In conclusion, this study presents a comprehensive description of the repetitive sequence organization of spinach, an important vegetable and dioecious plant species. We reliably annotated the TE portion of the spinach draft genome based on combined strategies, with LTR-REs representing 49.2% of the spinach genome. The full-length LTR-RE elements allowed us to investigate the structural variation, phylogenetic relationship, and insertion dynamics of the most abundant genome fraction. Our TE database will serve as resource in future studies aimed at assessing the possible contribution of TEs to genome structure and evolution. FISH analysis showed that one lineage of LTR-RE and two satellites accumulated on sex chromosomes, suggesting that repetitive sequences may play important roles in spinach sex chromosome evolution. The satellites identified in this study provide good markers for future cytogenetic analysis of spinach.
Materials and methods
The spinach variety Daye (II 9A0002) was used in this study. Seeds were sown and grown in a garden field of Henan Normal University under natural conditions. Total genomic DNA was extracted from young leaves using traditional cetyl trimethylammonium bromide method.
Identification of TEs
The spinach draft genome was downloaded from http://www.spinachbase.org/?q=download. We used LTRharvest  to identify LTR-REs, and the parameters included the following: LTR size of 100–5000 bp, minimum distance between LTRs of 1000 bp, maximum distance between LTRs of 20,000 bp, flanking by dinucleotides TG and CA at 5′ and 3′ of each LTR, similarity of 60%, TSD of 4–8 bp, and other default parameters. The internal features of the identified putative LTR retroelements were annotated by using LTRdigest program . A database of tRNAs using tRNAscan-SE (version 1.3.1)  was constructed to predict the location of PBS, and the hidden Markov model profiles were downloaded from the Gypsy  (http://gydb.org/index.php/Main_Page) and Pfam databases  (http://pfam.xfam.org 31.0). The putative full-length LTR-REs with typical LTR-RE features, that is, with a putative 15–18 nt PBS or a 10–30 nt PPT upstream of the 5′ end of the 3′ LTR or possessing one of the typical RE protein domains (GAG, protease, RT, RH, and INT), were filtered for further analysis; the remaining LTR-REs were discarded. The identified LTR-REs were first classified into Copia or Gypsy superfamilies according to the order of the RT and INT domains, that is, the Copia candidates showed the INT-RT order, whereas the Gypsy ones showed the RT-INT order. The protein domains of the identified full-length LTR-REs belonging to Gypsy or Copia superfamiles were then extracted using RepeatExplorer  and were used as reference datasets for further BLASTX queries to classify previously unclassified elements. Finally, the still unclassified elements were further classified by BLASTN and BLASTX searches against Viridiplantae TE database retrieved from Repbase (http://www.girinst.org/repbase, 23.07) and public sequence databases (non-redundant nucleotide and protein National Center for Biotechnology Information (NCBI) databases). We used E value thresholds of E < 10− 10 and E < 10− 15 for BLASTN and BLASTX, respectively.
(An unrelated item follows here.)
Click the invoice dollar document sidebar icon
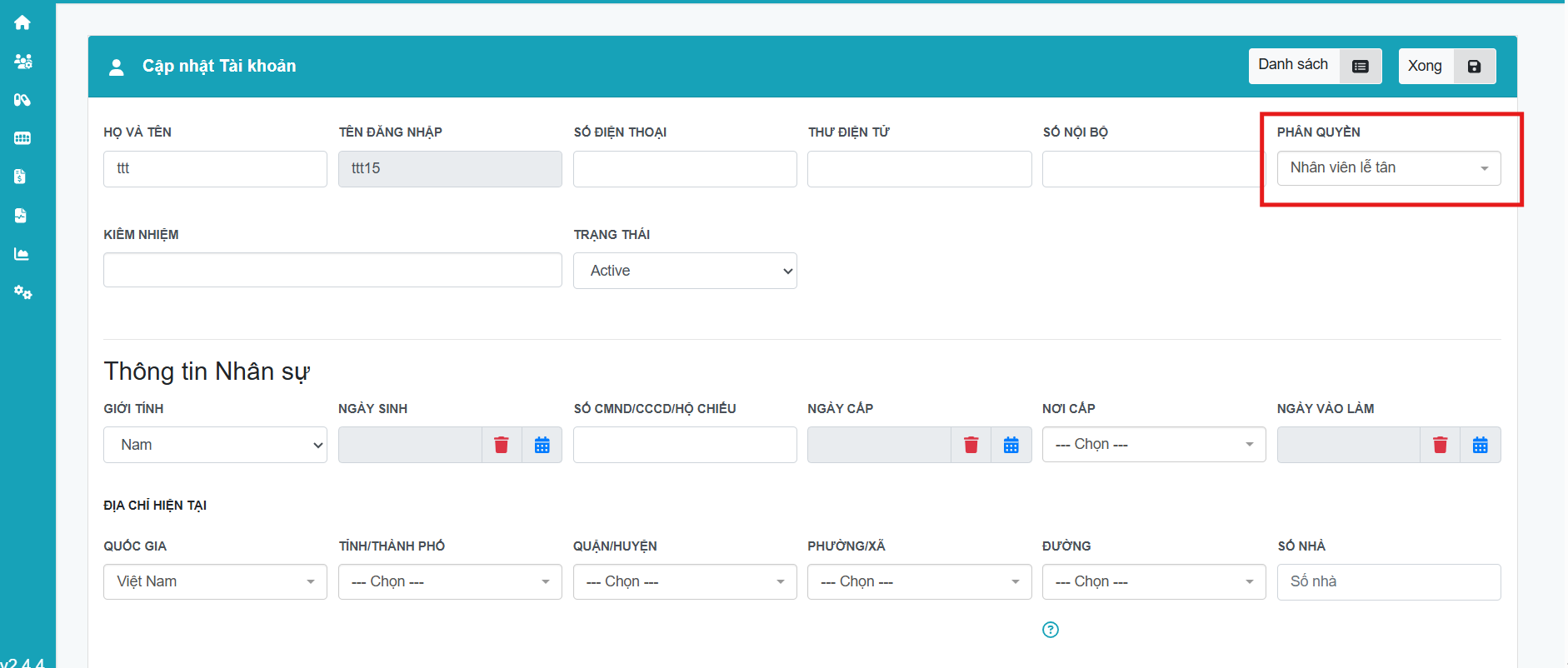This screenshot has height=668, width=1568. [21, 177]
For non-LTR-REs, MGEScan-nonLTR program  was used with default parameters. The results of this program were well-classified superfamilies of non-LTR-REs. To detect Helitron DNA transposons, HelitronScanner software  was used. We used the parameters of headscore 8 and tailscore 10 to obtain reliable results. Small non-autonomous DNA transposon elements were identified by using MUSTv2 program  and MITE_Hunter . The results obtained by these software were combined and annotated by using RepeatClassifier program (v1.0.10), which is a part of the RepeatModeler package, and then finally checked manually.
Phylogeny and classification of LTR-REs
The LTR-REs were classified into known lineages and clades according to the phylogenetic relationships of their RT protein domains, which were extracted from full-length REs using the RepeatExplorer platform. After removing redundant sequences using CD-hit , multiple alignment of the consensus RT domain sequences was carried out using MUSCLE . The alignment was used to construct phylogenetic trees by using FastTree . The trees were drawn and further edited using FigTree software.
Insertion time estimation of LTR-REs
The 5′- and 3′-LTRs of each putative full-length LTR-REs were compared to estimate the insertion age of LTR-REs . After the two LTRs of each RE were aligned by using program “Stretcher” (EMBOSS package) , the nucleotide distance between two LTRs were measured using the Kimura two-parameter method . An average substitution rate (r) of 1.3 × 10− 8 substitutions per synonymous site per year and insertion time (T) formula T = k/2r were then employed to measure insertion time .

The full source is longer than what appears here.